- Task directions:
Go through the records below and write each one out again unchanged.

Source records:
§ §

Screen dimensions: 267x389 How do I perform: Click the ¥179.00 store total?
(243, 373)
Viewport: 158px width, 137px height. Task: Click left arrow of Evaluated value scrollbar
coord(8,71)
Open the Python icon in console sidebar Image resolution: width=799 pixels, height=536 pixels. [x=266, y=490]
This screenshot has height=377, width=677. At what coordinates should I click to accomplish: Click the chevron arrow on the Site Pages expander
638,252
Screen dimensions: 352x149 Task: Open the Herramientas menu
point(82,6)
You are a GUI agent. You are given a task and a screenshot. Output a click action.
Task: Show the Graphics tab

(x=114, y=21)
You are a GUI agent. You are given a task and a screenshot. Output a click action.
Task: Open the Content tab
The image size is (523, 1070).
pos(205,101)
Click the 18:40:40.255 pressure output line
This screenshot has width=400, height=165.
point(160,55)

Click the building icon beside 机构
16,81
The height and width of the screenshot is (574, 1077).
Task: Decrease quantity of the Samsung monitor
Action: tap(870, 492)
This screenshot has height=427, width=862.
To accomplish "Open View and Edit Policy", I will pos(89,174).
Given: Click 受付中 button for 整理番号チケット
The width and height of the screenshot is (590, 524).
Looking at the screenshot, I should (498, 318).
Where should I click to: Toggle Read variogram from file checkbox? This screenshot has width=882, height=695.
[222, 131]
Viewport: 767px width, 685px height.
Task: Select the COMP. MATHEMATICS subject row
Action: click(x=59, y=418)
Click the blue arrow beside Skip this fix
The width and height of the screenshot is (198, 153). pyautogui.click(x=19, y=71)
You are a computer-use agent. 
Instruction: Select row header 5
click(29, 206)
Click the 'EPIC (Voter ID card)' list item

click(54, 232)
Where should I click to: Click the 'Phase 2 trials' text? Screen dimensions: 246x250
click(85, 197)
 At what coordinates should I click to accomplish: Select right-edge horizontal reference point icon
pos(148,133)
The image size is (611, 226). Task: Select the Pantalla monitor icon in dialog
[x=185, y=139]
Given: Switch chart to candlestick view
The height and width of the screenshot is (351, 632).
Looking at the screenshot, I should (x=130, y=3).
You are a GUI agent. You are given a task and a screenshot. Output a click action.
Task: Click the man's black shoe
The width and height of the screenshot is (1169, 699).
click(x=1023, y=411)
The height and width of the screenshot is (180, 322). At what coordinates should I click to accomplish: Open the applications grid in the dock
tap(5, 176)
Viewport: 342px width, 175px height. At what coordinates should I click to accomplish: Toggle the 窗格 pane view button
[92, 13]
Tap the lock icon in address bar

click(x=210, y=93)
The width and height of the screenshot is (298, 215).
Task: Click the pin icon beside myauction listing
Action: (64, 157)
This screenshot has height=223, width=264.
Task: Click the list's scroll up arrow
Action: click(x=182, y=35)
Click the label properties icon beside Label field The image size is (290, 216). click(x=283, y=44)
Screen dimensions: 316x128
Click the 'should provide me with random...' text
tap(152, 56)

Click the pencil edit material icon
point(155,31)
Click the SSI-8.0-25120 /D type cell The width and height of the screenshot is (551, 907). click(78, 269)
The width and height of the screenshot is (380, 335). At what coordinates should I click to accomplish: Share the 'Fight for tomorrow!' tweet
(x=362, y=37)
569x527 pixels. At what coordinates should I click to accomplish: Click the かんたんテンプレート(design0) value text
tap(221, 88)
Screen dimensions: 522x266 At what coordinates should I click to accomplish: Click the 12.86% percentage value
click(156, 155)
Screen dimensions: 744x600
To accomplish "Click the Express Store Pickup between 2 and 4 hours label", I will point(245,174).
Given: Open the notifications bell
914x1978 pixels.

§ §

- Solution to the problem:
Screen dimensions: 267x389 How do I perform: Click the ¥179.00 store total?
(243, 373)
Viewport: 158px width, 137px height. Task: Click left arrow of Evaluated value scrollbar
coord(8,71)
Open the Python icon in console sidebar Image resolution: width=799 pixels, height=536 pixels. [x=266, y=490]
This screenshot has height=377, width=677. At what coordinates should I click to accomplish: Click the chevron arrow on the Site Pages expander
638,252
Screen dimensions: 352x149 Task: Open the Herramientas menu
point(82,6)
You are a GUI agent. You are given a task and a screenshot. Output a click action.
Task: Show the Graphics tab

(x=114, y=21)
You are a GUI agent. You are given a task and a screenshot. Output a click action.
Task: Open the Content tab
The image size is (523, 1070).
pos(205,101)
Click the 18:40:40.255 pressure output line
This screenshot has width=400, height=165.
point(160,55)

Click the building icon beside 机构
16,81
The height and width of the screenshot is (574, 1077).
Task: Decrease quantity of the Samsung monitor
Action: tap(870, 492)
This screenshot has height=427, width=862.
To accomplish "Open View and Edit Policy", I will pos(89,174).
Given: Click 受付中 button for 整理番号チケット
The width and height of the screenshot is (590, 524).
Looking at the screenshot, I should (498, 318).
Where should I click to: Toggle Read variogram from file checkbox? This screenshot has width=882, height=695.
[222, 131]
Viewport: 767px width, 685px height.
Task: Select the COMP. MATHEMATICS subject row
Action: click(x=59, y=418)
Click the blue arrow beside Skip this fix
The width and height of the screenshot is (198, 153). pyautogui.click(x=19, y=71)
You are a computer-use agent. 
Instruction: Select row header 5
click(29, 206)
Click the 'EPIC (Voter ID card)' list item

click(54, 232)
Where should I click to: Click the 'Phase 2 trials' text? Screen dimensions: 246x250
click(85, 197)
 At what coordinates should I click to accomplish: Select right-edge horizontal reference point icon
pos(148,133)
The image size is (611, 226). Task: Select the Pantalla monitor icon in dialog
[x=185, y=139]
Given: Switch chart to candlestick view
The height and width of the screenshot is (351, 632).
Looking at the screenshot, I should (x=130, y=3).
You are a GUI agent. You are given a task and a screenshot. Output a click action.
Task: Click the man's black shoe
The width and height of the screenshot is (1169, 699).
click(x=1023, y=411)
The height and width of the screenshot is (180, 322). At what coordinates should I click to accomplish: Open the applications grid in the dock
tap(5, 176)
Viewport: 342px width, 175px height. At what coordinates should I click to accomplish: Toggle the 窗格 pane view button
[92, 13]
Tap the lock icon in address bar

click(x=210, y=93)
The width and height of the screenshot is (298, 215).
Task: Click the pin icon beside myauction listing
Action: (64, 157)
This screenshot has height=223, width=264.
Task: Click the list's scroll up arrow
Action: click(x=182, y=35)
Click the label properties icon beside Label field The image size is (290, 216). click(x=283, y=44)
Screen dimensions: 316x128
Click the 'should provide me with random...' text
tap(152, 56)

Click the pencil edit material icon
point(155,31)
Click the SSI-8.0-25120 /D type cell The width and height of the screenshot is (551, 907). click(78, 269)
The width and height of the screenshot is (380, 335). At what coordinates should I click to accomplish: Share the 'Fight for tomorrow!' tweet
(x=362, y=37)
569x527 pixels. At what coordinates should I click to accomplish: Click the かんたんテンプレート(design0) value text
tap(221, 88)
Screen dimensions: 522x266 At what coordinates should I click to accomplish: Click the 12.86% percentage value
click(156, 155)
Screen dimensions: 744x600
To accomplish "Click the Express Store Pickup between 2 and 4 hours label", I will point(245,174).
Given: Open the notifications bell
914x1978 pixels.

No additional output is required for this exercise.